Ich wäre auch vorsichtig damit, das Gehäuse zu öffnen. Manche empfehlen, es einfach auszubauen und über SATA anzuschließen, aber das kann die Garantie oder Rescue-Abdeckung ungültig machen, und bei manchen tragbaren Externlaufwerken hilft es möglicherweise gar nicht, weil die USB-Schnittstelle Teil der Laufwerkselektronik sein kann. Wenn noch irgendeine Art von Seagate-Wiederherstellungsabdeckung besteht, ist das Aufbrechen wahrscheinlich der falsche erste Schritt.

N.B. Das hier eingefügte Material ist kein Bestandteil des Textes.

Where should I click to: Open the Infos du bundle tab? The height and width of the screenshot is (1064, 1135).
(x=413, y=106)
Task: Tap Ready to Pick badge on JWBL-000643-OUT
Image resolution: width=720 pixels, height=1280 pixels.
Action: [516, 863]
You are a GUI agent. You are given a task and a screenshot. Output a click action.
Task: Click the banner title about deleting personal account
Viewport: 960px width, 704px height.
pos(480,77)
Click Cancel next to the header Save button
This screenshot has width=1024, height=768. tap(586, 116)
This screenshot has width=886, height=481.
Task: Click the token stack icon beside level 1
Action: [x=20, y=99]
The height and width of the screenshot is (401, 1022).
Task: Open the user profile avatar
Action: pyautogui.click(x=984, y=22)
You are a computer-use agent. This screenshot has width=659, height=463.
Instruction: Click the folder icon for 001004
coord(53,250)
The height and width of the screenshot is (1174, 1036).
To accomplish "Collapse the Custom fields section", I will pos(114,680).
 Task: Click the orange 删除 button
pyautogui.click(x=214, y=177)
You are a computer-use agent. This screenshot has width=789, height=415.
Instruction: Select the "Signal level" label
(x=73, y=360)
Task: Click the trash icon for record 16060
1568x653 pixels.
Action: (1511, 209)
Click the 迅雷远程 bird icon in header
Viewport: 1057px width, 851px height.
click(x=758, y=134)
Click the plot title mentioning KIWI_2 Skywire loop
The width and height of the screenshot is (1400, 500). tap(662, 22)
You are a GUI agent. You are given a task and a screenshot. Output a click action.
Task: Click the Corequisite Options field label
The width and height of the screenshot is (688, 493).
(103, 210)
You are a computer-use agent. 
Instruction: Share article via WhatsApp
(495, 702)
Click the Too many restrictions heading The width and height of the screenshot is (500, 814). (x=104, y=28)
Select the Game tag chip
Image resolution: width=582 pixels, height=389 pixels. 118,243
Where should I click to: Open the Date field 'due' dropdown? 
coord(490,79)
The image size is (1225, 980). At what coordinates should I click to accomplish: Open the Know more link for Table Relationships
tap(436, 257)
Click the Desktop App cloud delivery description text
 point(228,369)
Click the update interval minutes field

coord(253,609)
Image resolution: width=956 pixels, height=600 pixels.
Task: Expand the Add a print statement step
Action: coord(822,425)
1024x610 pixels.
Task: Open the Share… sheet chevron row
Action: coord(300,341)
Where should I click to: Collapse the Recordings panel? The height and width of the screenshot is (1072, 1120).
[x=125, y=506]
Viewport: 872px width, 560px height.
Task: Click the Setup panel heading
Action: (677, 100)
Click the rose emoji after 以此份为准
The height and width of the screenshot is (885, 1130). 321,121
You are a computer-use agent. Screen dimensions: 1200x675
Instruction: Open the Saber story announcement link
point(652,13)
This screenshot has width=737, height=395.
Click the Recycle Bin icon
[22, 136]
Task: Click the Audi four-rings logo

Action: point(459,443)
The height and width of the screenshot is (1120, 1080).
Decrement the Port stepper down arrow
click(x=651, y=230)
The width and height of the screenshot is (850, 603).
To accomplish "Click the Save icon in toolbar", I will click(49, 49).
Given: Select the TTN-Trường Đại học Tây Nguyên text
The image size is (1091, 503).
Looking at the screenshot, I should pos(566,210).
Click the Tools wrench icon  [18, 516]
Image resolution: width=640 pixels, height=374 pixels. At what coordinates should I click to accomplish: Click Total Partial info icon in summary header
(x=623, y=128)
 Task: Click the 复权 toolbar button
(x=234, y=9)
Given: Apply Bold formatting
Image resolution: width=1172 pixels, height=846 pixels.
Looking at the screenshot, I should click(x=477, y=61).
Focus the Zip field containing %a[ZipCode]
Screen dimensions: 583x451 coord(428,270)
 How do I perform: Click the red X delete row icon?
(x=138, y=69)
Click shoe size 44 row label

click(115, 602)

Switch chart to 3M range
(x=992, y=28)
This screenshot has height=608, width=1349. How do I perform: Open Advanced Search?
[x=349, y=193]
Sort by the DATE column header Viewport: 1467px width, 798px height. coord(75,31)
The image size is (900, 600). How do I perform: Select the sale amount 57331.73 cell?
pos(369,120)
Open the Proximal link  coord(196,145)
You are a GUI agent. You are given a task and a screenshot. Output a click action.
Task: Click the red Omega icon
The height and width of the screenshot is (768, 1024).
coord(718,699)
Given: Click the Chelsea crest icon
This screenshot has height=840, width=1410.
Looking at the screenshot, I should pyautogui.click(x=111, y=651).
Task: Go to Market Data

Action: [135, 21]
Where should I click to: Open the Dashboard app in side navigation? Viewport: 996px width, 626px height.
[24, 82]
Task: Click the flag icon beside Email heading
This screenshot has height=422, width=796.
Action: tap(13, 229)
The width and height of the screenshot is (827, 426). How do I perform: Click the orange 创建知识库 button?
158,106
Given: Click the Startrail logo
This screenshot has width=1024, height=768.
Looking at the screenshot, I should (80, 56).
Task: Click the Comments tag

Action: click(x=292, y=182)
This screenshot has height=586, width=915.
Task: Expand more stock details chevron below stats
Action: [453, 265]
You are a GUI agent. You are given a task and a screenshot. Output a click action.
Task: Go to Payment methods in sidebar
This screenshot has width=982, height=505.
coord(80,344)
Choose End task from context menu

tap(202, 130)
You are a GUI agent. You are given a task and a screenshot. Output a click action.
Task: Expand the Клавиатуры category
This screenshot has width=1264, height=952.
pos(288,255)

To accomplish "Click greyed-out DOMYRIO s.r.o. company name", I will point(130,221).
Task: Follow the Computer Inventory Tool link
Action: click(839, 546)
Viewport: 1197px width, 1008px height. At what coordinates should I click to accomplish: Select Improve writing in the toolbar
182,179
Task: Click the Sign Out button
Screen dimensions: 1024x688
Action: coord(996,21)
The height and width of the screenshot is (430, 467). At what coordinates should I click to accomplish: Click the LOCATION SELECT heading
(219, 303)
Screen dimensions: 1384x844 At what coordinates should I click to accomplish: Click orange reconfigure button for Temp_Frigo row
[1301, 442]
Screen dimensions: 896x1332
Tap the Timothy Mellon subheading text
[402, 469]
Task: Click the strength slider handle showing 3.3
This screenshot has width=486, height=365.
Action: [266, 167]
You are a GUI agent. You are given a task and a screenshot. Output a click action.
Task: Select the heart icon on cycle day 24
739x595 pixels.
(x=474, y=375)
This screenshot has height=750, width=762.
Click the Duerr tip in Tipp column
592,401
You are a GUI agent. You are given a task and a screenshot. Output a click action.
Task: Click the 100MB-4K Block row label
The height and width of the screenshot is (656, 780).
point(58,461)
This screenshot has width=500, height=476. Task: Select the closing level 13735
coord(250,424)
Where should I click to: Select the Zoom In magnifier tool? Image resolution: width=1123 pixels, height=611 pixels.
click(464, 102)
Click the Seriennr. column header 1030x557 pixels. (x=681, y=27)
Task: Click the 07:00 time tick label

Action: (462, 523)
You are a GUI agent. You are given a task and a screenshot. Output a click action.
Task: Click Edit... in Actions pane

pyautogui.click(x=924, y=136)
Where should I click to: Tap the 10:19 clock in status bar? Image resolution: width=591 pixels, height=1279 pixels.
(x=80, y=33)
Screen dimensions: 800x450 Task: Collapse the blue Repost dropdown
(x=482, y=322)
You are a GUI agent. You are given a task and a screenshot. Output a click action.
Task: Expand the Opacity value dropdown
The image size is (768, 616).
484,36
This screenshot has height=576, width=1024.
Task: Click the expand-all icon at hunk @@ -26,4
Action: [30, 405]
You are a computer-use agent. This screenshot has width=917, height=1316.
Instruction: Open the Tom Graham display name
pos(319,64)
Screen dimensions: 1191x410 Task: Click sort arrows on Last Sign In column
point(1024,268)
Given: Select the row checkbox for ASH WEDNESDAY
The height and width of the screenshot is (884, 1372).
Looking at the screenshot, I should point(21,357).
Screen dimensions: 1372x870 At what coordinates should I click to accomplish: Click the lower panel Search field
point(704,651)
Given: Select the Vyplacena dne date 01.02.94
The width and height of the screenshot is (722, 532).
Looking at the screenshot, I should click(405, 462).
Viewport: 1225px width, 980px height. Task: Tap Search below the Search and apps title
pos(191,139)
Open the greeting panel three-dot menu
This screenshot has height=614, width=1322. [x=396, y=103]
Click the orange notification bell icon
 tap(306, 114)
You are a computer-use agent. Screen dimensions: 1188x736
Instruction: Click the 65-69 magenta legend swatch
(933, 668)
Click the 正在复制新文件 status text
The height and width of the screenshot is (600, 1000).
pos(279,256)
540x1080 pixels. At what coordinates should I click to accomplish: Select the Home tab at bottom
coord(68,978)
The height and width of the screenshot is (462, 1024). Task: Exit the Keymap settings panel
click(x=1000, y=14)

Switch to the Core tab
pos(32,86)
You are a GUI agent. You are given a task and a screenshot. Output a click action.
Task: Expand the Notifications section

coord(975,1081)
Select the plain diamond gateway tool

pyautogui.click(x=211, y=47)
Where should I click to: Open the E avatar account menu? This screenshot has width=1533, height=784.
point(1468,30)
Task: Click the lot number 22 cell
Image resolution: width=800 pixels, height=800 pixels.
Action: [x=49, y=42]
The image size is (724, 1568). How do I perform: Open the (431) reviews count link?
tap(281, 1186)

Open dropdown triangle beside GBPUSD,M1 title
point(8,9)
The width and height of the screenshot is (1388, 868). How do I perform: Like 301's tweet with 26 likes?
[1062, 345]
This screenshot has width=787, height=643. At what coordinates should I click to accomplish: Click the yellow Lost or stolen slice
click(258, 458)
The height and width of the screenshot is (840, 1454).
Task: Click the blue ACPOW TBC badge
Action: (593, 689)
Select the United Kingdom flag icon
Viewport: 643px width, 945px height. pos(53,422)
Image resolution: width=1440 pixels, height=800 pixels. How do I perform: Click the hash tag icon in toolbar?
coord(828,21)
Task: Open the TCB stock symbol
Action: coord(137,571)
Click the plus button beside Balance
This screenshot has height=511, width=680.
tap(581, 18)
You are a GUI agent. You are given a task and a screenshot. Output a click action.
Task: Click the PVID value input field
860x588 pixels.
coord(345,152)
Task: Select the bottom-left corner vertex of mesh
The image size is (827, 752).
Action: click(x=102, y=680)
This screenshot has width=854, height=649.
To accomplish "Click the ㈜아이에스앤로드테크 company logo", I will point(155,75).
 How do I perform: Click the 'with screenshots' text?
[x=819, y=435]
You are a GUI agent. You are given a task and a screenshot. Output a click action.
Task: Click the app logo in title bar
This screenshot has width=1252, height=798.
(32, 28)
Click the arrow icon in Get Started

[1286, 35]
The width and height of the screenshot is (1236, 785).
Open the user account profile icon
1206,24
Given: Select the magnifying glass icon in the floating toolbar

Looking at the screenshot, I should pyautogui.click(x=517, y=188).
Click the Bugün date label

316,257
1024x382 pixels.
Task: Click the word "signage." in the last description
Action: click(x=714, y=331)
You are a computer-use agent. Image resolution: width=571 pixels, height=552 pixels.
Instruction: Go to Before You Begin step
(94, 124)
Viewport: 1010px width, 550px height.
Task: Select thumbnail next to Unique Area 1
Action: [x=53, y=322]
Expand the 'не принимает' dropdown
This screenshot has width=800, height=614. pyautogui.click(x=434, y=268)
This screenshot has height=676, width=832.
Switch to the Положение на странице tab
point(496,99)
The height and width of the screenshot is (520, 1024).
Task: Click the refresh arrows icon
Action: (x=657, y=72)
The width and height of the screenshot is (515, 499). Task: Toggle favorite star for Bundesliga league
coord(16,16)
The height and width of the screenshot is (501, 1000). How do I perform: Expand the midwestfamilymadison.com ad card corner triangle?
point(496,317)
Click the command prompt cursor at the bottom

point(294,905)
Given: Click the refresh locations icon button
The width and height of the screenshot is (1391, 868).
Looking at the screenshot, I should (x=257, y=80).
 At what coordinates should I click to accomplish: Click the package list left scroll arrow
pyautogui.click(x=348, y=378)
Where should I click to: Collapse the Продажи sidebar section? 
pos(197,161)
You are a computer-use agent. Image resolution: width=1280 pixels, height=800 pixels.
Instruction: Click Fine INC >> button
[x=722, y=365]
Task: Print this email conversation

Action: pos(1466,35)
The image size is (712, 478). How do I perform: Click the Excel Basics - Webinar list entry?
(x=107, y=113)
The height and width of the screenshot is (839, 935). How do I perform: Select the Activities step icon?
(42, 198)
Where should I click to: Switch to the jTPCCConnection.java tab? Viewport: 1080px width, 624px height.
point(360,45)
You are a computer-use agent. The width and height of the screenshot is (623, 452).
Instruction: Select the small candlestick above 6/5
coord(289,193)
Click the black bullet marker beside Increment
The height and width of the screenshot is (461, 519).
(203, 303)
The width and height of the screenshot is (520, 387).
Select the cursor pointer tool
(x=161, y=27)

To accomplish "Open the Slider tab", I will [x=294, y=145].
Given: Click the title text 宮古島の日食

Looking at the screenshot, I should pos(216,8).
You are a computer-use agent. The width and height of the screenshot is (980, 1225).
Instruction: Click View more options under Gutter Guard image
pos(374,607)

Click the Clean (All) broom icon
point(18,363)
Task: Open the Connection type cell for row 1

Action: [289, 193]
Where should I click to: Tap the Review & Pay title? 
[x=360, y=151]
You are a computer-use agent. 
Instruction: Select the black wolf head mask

Für die Wiederherstellung zu Hause ist die sicherste Denkweise nur lesen, herauskopieren, dann experimentieren. Nicht formatieren, nicht initialisieren, keine Partitionen neu aufbauen, keine Reparaturtools ausführen und das Laufwerk nicht zu Tode testen, bevor die wichtigen Daten kopiert sind. Sobald die Dateien an einem anderen Ort wiederhergestellt sind, kannst du SeaTools ausführen, neu formatieren, einen Garantiefall daraus machen oder es entsorgen. Bis dahin solltest du das Seagate wie eine Quelle behandeln, von der du so wenig wie möglich lesen willst, nicht wie ein Laufwerk, das du reparieren willst.

Wenn diese Seagate mit BitLocker, Toolkit oder einer Backup-Software verschlüsselt wurde, hängt die Wiederherstellung zu Hause zunächst davon ab, dass Sie das Passwort bzw. den Wiederherstellungsschlüssel haben. Tools wie Disk Drill können wiederherstellbare Daten finden, aber sie verwandeln verschlüsselte Blöcke ohne den Schlüssel nicht auf magische Weise wieder in Fotos.